*** Excerpt to read

Harnessing IOT in mining and manufacturing
As the backbone of the economy, the mining industry needs all the help it can get. Even when the COVID-19 lockdown ends, recovery is going to be very slow, but vital. Internet of things (IOT) solutions are being touted as offering opportunities to slash input costs in mining and manufacturing and scale up beneficiation.
If you strip away the noise around machine-learning, robotics, artificial intelligence, the IOT and 4IR, an array of opportunities for businesses and industries become apparent.
“The secret to success will be ensuring the resulting data is harnessed so that invaluable action can be performed to benefit consumers, businesses and communities,” says Priashan Pakiriy, head of Enterprise Fixed Solutions, MTN Business.
“The potential of these cutting-edge technologies to lift under-performing, labour-intensive industries such as manufacturing and mining in South Africa is immense.
“The mining industry, for instance, has an opportunity to improve efficiencies and reduce input costs by deploying IOT solutions not only in its operations, but throughout the value chain. While technology is an integral part of mining operations and remains a salient feature on the factory floor, IOT can take things further by being deployed to do proactive and preventative maintenance.”
Pakiriy says IOT technology can be rolled out to monitor robots, their inner workings and performance levels. The data that is collected can, pretty accurately, predict when the robot is likely to fail and be proactive before breakdown. Currently, maintenance is reactive in nature and production grinds to a halt when machines break down. This takes a toll on productivity in already stretched industries.
Mining operations are very costly, particularly in South Africa, which has some of the deepest mines in the world. At the time of writing this article, government had allowed mines to reopen and operate at 50% capacity, with the exception of coal, which is essential for power generation. This was also to address the fact that deep mines are more vulnerable to becoming unstable when left dormant for a period of time.
Considering that the costs to restart operations are considerable, these, coupled to input costs rising at a faster pace than selling prices, mean both profit margins and employment figures are severely affected.
“IOT solutions can, however, help to unlock and scale up beneficiation, a secondary industry that could conceivably integrate the workforce that has been displaced by automation. Just in time functionality can help contain the spiralling costs in the supply chain. This will obviate the need to invest a lot of capital in building up inventories.
“IOT can help with measuring and monitoring inventories and send low inventory alerts, which will help mining companies to sweat their assets and assist in saving on breakdowns, maintenance and replacements.”
Automation of the production processes through the deployment of IOT solutions will free up the workforce that was doing repetitive work to venture into creative fields and beneficiation. However, how long it will take for employees to be absorbed into other fields in the light of COVID-19 is unknown. This is the key issue to consider, particularly among the youth, given that the already extremely high unemployment facing South Africa looks set to become worse.
“Greater buy-in is needed from government, business, workers and unions and we also believe organised business and trade unions should consider joint ventures in IOT to kick-start ailing industries.
“Ongoing access to reliable data and innovation are critical ingredients to success; however, we need to harness these solutions today to maximise efficiencies and opportunities to solve local problems,” concludes Pakiriy.
“Making the most of IOT opportunities requires access to a network footprint enabled with narrow band IOT capabilities. This will support extensive coverage with low power consumption. The combination of device, cloud, network and services presents powerful opportunity.”

******
*** Data

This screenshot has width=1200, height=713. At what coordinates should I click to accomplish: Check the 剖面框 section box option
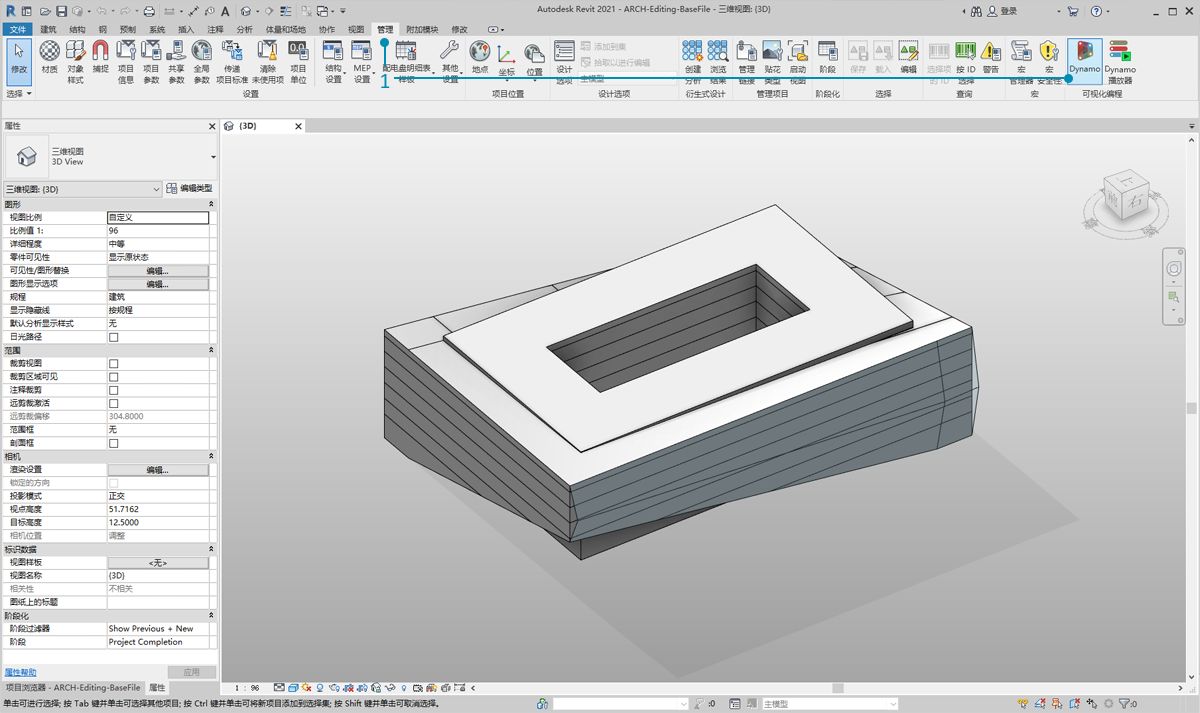113,443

******

[What is expected]: Repeat the passage of the article on IoT in mining and manufacturing between "If you strip" and "Africa is immense.", inclusive. The material after the article comes from a separate source.

[Exercise solution]:
If you strip away the noise around machine-learning, robotics, artificial intelligence, the IOT and 4IR, an array of opportunities for businesses and industries become apparent.
“The secret to success will be ensuring the resulting data is harnessed so that invaluable action can be performed to benefit consumers, businesses and communities,” says Priashan Pakiriy, head of Enterprise Fixed Solutions, MTN Business.
“The potential of these cutting-edge technologies to lift under-performing, labour-intensive industries such as manufacturing and mining in South Africa is immense.